My surgeon eventually came in to see me to take measurements one last time and mark me for surgery. He said that he had thought about my surgery a bit more and thought it would be best to use cadaver tissue instead of having my body create tissue on its own. Because I had gone through 25 radiation treatments I had the risk of my own tissue growing in hard which would deform the look of the implants and cause me pain. So, by using cadaver tissue, my body would be tricked into thinking that there is extra issue in my breast and not an implant that it needs form around. I have to admit that this all sounded fascinating to me and it only confirmed that I am blessed to not only have an excellent surgeon as my doctor but also a breast specialist. I gave him the OK to use the tissue and I signed the consent form. He finished measuring and marking me as we chatted and giggled back and forth and as usual he made me feel completely at ease which was awesome since my husband was not able to be there. I mentioned that it looked like he was pretty busy having three patients in pre-op, to which he replied, “not really, it’s just that we only have one of two OR’s open due to the virus.” Once he was done marking me he said he would see me in a little bit and that my anesthesiologist would be in shortly to talk to me.
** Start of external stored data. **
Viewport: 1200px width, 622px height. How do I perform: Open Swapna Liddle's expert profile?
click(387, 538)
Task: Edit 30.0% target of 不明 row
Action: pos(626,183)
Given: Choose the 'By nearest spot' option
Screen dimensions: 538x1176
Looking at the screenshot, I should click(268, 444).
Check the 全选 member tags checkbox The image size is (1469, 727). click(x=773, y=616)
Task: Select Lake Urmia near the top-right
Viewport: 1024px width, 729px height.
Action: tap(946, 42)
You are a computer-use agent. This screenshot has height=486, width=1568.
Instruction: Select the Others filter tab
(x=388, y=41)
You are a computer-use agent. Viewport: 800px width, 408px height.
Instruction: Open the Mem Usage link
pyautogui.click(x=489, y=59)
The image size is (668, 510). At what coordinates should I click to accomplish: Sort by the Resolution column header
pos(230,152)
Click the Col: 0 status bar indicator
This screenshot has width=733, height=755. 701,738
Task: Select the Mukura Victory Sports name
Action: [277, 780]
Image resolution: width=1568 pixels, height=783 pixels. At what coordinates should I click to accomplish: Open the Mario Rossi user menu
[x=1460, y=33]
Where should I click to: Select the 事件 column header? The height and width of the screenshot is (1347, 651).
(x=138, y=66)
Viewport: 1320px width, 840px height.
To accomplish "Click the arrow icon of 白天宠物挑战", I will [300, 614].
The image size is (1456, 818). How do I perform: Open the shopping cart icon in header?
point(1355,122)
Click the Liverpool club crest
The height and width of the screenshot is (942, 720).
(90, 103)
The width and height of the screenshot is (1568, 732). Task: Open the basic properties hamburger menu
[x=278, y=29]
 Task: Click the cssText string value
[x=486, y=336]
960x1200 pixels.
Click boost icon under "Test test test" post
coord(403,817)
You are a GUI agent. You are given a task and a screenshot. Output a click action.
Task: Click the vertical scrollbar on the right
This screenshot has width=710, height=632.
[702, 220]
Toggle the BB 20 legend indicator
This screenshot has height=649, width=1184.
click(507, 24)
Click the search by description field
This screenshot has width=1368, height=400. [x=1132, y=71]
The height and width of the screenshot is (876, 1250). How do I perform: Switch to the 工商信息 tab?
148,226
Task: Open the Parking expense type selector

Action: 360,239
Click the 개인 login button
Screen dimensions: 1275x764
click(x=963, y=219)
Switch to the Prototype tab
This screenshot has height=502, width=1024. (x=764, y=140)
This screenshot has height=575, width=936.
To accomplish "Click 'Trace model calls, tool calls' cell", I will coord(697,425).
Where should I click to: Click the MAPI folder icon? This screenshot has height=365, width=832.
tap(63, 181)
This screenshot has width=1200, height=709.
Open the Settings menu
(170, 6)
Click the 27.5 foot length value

My anesthesiologist came in a little bit later talk to me about the surgery and his process for putting me to sleep. We went over my allergies and my past experiences with my other surgeries and he assured me that I would be fine. When we were done talking he said that the nurses would be coming to get me soon and then he went out to the hall and tapped on his neck when he saw my pre-op nurse. As soon as I saw him make that gesture I knew that I was going to get the anti-nausea patch put behind my left ear. I am not convinced that the patch really works well but I wasn’t going to say anything.